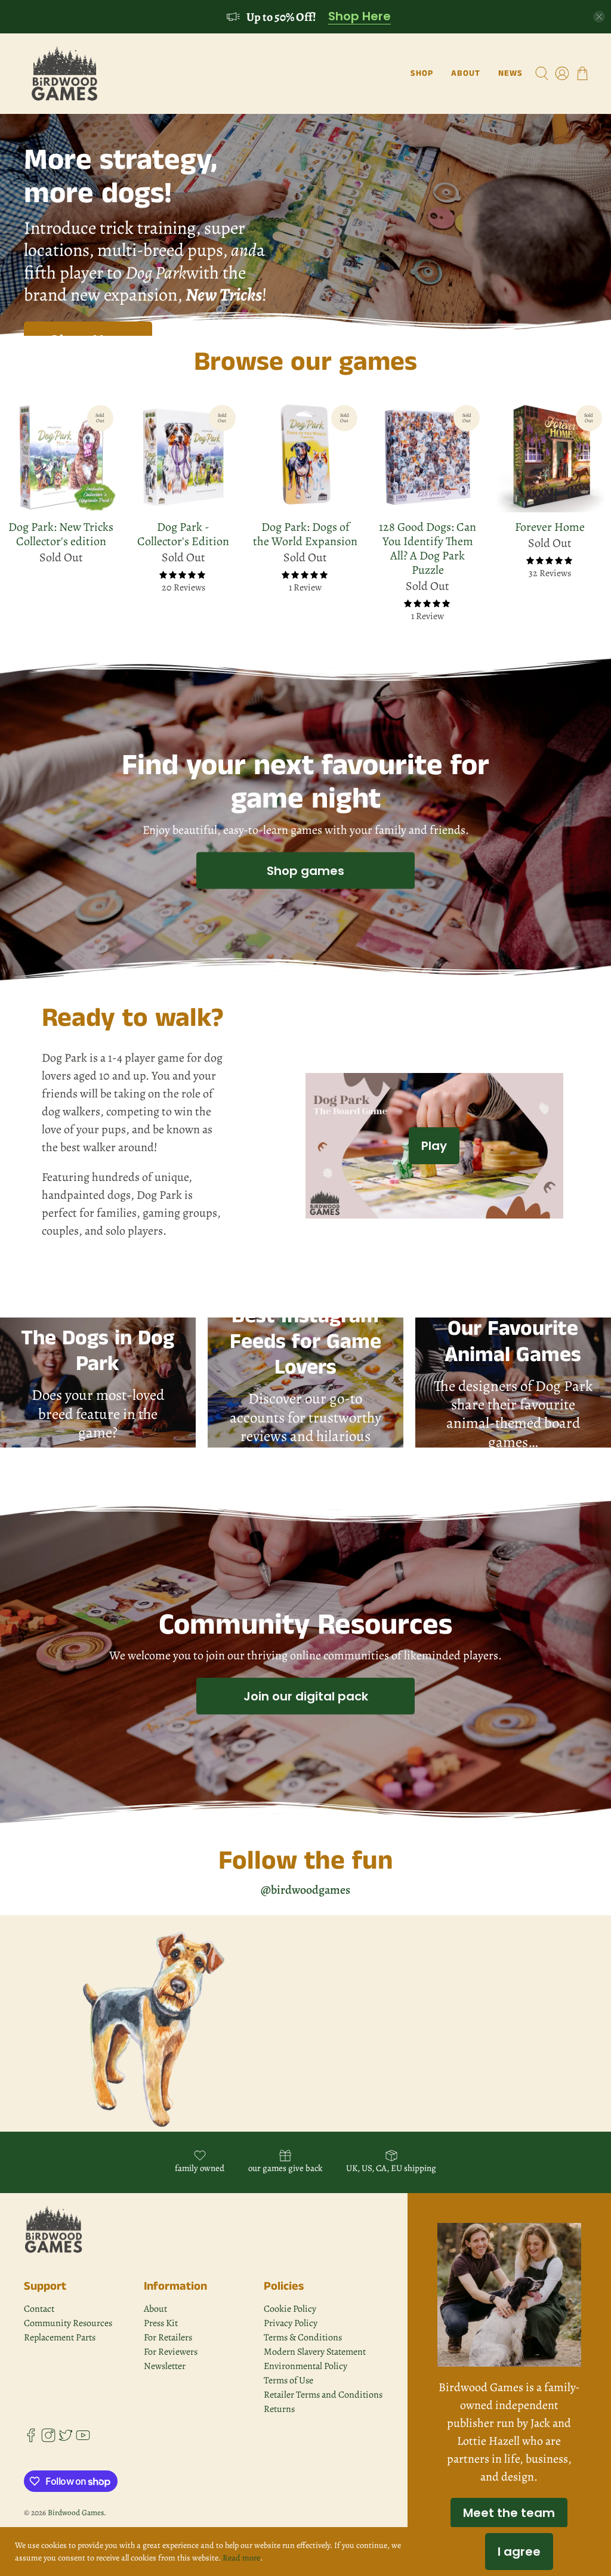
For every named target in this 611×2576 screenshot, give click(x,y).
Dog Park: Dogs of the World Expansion (305, 534)
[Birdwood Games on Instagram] (48, 2439)
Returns (279, 2409)
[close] (599, 17)
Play (434, 1145)
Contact (39, 2308)
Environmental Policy (305, 2366)
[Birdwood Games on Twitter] (65, 2439)
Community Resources (68, 2323)
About (465, 73)
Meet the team (509, 2512)
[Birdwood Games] (64, 73)
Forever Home (550, 526)
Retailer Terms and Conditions (323, 2394)
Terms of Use (288, 2380)
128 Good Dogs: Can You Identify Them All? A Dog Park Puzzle (427, 548)
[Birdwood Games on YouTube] (83, 2439)
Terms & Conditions (303, 2337)
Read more (241, 2557)
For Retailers (168, 2337)
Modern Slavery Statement (315, 2351)
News (510, 73)
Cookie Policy (290, 2308)
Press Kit (161, 2323)
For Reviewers (171, 2351)
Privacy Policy (290, 2323)
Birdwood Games (76, 2512)
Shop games (305, 870)
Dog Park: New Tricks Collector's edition (60, 534)
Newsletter (165, 2366)
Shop (422, 73)
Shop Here (359, 16)
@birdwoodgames (305, 1890)
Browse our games (305, 362)
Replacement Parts (59, 2337)
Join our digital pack (305, 1696)
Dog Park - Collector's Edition (183, 534)
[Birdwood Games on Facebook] (31, 2439)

◆ ◆ ◆ ◆ ◆

## Try it
The string "Conditions" may appear in lines of the entries above. Say how many such lines there are, as a number only.

## Written solution
2